Capital Resources. The Private Placement and the Recapitalization will provide the Company with additional working capital. By raising funds primarily through an equity financing, the Company will be able to preserve liquidity for other corporate purposes, including the payment of costs and expenses necessary for the development of its products. While the Series D Preferred Stock contains customary redemption rights, if the Stockholder Approval is obtained, the Series D Preferred Stock will automatically convert into common stock as described above.
Attractive Terms. The Company explored numerous options over an extended period of time in order to raise additional funding. The Board believed the terms of the Private Placement and Recapitalization, which were negotiated at arms' length with third party investors, were the best available.
Increased Likelihood of Warrant Exercise. One half of the Warrants (representing an aggregate purchase price of approximately $15,000,000) is not callable unless and until Stockholder Approval is obtained. Accordingly, absent stockholder approval these Warrants may not be exercised until their expiration in five years, in which case the Company would not be able to accelerate the exercise of the Warrants prior to their stated expiration date.

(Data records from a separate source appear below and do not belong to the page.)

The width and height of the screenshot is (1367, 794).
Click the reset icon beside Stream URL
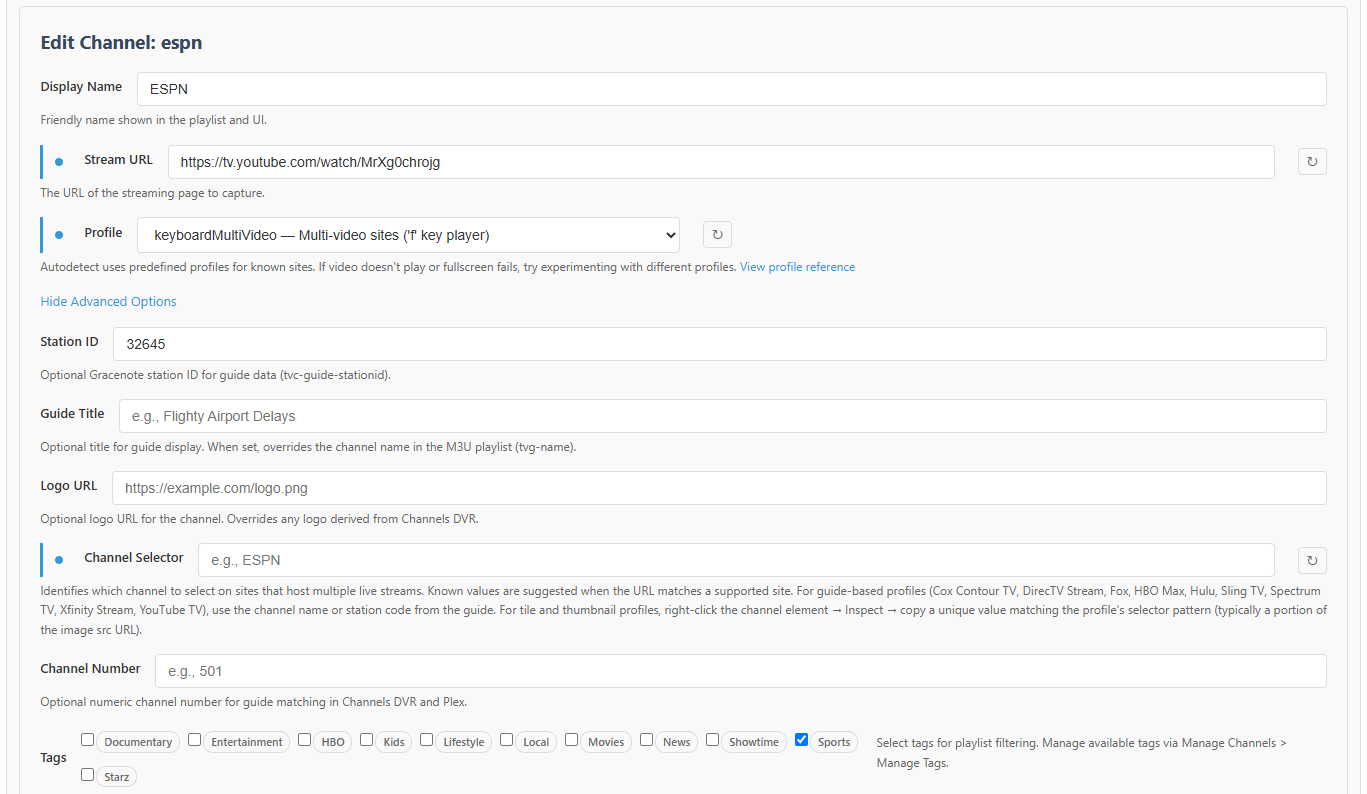(x=1312, y=162)
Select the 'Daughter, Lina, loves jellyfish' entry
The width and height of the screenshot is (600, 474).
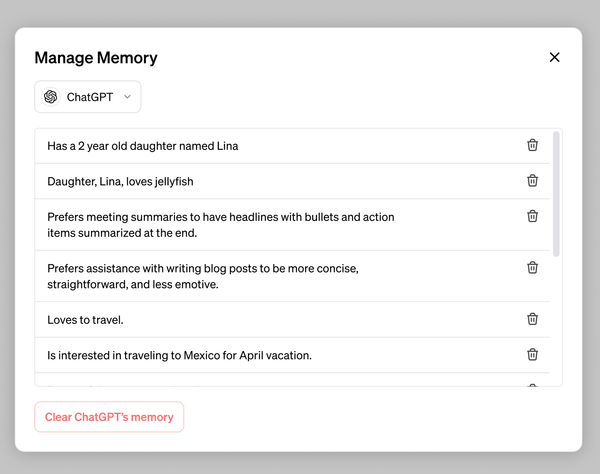pyautogui.click(x=121, y=182)
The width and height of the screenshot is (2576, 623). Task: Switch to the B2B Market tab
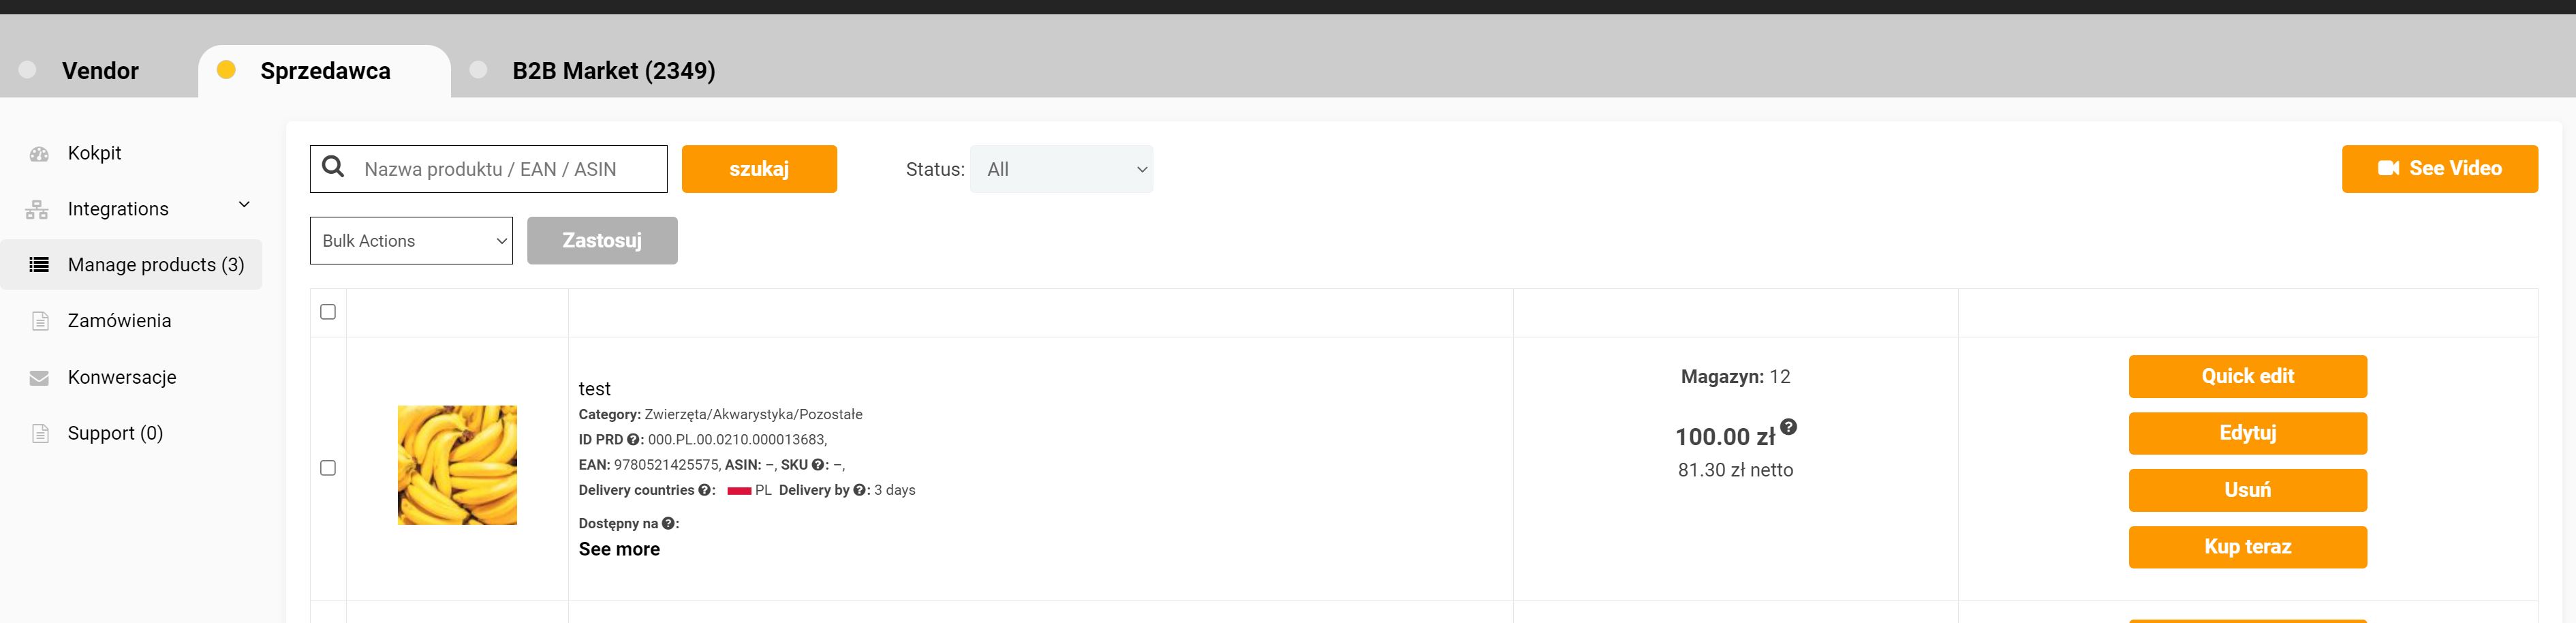coord(612,71)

Pursuant to Nasdaq Listing Rule 5635(d), stockholder approval is required prior a 20% Issuance at a price that is less than the Minimum Price. Nasdaq defines a "20% Issuance" as a transaction, other than a public offering, involving the sale, issuance or potential issuance by the Company of common stock (or securities convertible into or exercisable for common stock), which equals 20% or more of the common stock or 20% or more of the voting power outstanding before the issuance. Nasdaq defines the "Minimum Price" as the lower of: (i) the closing price immediately preceding the signing of the binding agreement, or (ii) the average closing price of the common stock for the five trading days immediately preceding the signing of the binding agreement for the transaction. The Private Placement and the Recapitalization may be viewed together by Nasdaq for the purposes of this rule. If all 60,000 shares of Series D Preferred Stock are issued (including the 30,000 shares issuable upon exercise of the Warrants) and are converted in full into the Company's common stock at the conversion price of $6.50 per share, the Company expects that it would issue 9,230,769 shares of common stock. If the 2026 Note is converted in full into the Company's common stock at the conversion price of $450.00 per share, the Company expects that it would issue 33,333 shares of common stock. Such amounts exceed 20% of the Company's outstanding shares of common stock as of February 3, 2026, and the conversion price of the Series D Preferred Stock is less than the Minimum Price as of February 3, 2026.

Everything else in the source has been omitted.